When I started this blog it was a fever dream. All of the writing was based on passion; this love affair with farming and the dream to pursue it full time. Over the years that, amazingly, has happened and what was once an outlet for energy has become a lovely habit. Writing is something I don't think I'll ever stop doing, and as long as people want to read this blog I'll keep at it.

Now, at 35, ten years after those first blog posts I wake up to the daily reality of keeping that dream fed. I'm happy for it, and proud of the determination and discipline it's forged inside me. Every weekday is a list of clients, meetings, deadlines, illustrations, design, and income goals. It is rare that everything on those to-do lists (a notebook I call The Boss) isn't handled and checked off. Every day I am accountable to that book and the work inside it. And every day I need to use social media to promote the skills I have to offer in hopes some of you take me up on it.

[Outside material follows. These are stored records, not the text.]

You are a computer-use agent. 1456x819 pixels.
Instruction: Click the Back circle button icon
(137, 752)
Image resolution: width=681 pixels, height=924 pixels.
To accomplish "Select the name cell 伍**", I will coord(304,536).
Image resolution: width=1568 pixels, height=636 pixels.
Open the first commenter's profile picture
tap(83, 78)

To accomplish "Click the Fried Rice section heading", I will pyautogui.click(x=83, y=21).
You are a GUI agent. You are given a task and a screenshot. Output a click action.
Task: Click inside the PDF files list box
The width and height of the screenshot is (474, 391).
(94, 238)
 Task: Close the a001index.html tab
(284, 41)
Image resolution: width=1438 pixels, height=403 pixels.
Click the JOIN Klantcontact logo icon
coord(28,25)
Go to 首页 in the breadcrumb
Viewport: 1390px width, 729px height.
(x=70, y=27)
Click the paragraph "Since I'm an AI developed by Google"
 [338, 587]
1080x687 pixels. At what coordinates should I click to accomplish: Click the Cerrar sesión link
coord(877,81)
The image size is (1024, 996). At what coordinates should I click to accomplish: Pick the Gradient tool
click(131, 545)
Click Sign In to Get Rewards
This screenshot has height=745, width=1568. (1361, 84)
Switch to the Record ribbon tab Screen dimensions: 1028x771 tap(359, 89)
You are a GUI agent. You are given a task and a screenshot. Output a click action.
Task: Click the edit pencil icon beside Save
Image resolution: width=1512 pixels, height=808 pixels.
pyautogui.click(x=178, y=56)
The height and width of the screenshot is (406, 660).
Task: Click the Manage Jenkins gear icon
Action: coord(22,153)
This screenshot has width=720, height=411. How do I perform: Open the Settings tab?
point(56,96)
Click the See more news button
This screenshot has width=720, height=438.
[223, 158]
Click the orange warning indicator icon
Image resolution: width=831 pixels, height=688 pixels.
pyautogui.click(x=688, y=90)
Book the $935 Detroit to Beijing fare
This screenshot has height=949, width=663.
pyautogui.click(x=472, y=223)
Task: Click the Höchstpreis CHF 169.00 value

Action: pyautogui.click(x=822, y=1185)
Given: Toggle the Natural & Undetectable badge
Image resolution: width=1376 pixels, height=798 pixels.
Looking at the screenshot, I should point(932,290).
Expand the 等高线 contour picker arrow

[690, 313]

Things have changed in how I live and work on this farm. I realized that I wanted this place to be where I grow food for myself and for neighbors and friends. That keeps my customers close and their numbers small. I don't think I ever want to be responsible for feeding a village, or making the farm my entire focus. I adore the time I spend drawing animals as well as caring for them. The design work I spent 4 years getting a BFA in paid off, and also helps keeps those lights on (most of the time). This winter I started taking on part time work with a local marketing firm to supplement the farm/freelance income. Some weeks they have 2 hours of work for me, sometimes they have 10, but everything helps. Still, it's never going to be easy. Days like Monday remind me of that.

But even if things won't ever be easy, I can get better at them. That's the next adventure.